Maxwell's Demon is a thought experiment developed by the Scottish scientist James Clerk Maxwell. The experiment posits that a demon is placed in control of a massless door that connects two separate chambers filled with gas. The demon is able to quickly open and close the door, allowing the fast molecules of gas to pass into one chamber and the slow-moving molecules into the other. This separation would then cause a reaction, generating kinetic energy. The thought experiment breaks the laws of thermodynamics. In The Crying of Lot 49, however, Dr. John Nefastis invents a version of an "honest-to-God Maxwell's Demon" (64), which he uses in his own experiments. Through the inclusion of a device that supposedly breaks the laws of physics, the novel illustrates the ways in which Oedipa's investigation is breaking the laws of conventional reality. To reach her conclusion, Oedipa must abandon her preconceptions of the world in the same way that Maxwell's Demon moves beyond the limitations of theoretical physics. Maxwell's Demon symbolizes the extent to which the novel is moving beyond the preconceptions that define society and exploring deeper truths and possibilities that may exist beyond these preconceptions.

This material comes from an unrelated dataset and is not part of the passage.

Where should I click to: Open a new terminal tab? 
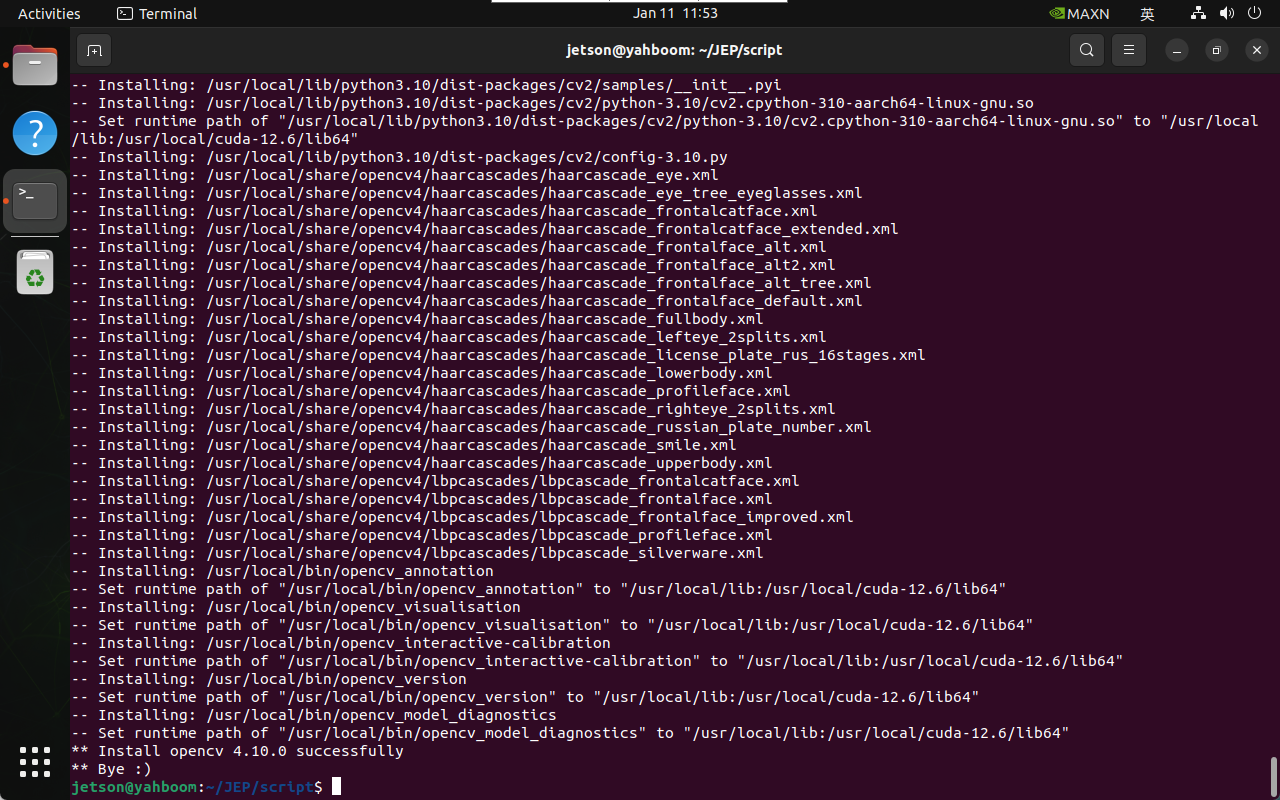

In the context of the novel, Oedipa begins to use Maxwell's Demon to symbolize an intermediary between opposing forces. As she delves deeper into the mystery, Pierce emerges as "the linking feature in a coincidence" (91). Oedipa views Pierce as her own personal Maxwell's Demon, symbolically separating the world into fiction and reality for his own amusement. Like with the actual Maxwell's Demon, however, she knows that this should not be possible. She knows that Pierce cannot be orchestrating everything in her life because he is dead. The absurdity of her situation, however, sends her searching for a way in which to contextualize her investigation and add meaning to it. Maxwell's Demon is one such device, a deliberate symbol she imposes on her current predicament to try and make sense of her situation. Oedipa's explicit use of symbolism is an example of the novel's self-awareness, in which Oedipa analyzes her life using literary devices. This is coincidental, since she is the protagonist in a work of literary fiction. The symbolism of Maxwell's Demon, and, in particular, Oedipa's awareness of the Demon's symbolic qualities, helps to illustrate the self-awareness of The Crying of Lot 49 as a work of fiction, in which rules and expectations are defied on a regular basis.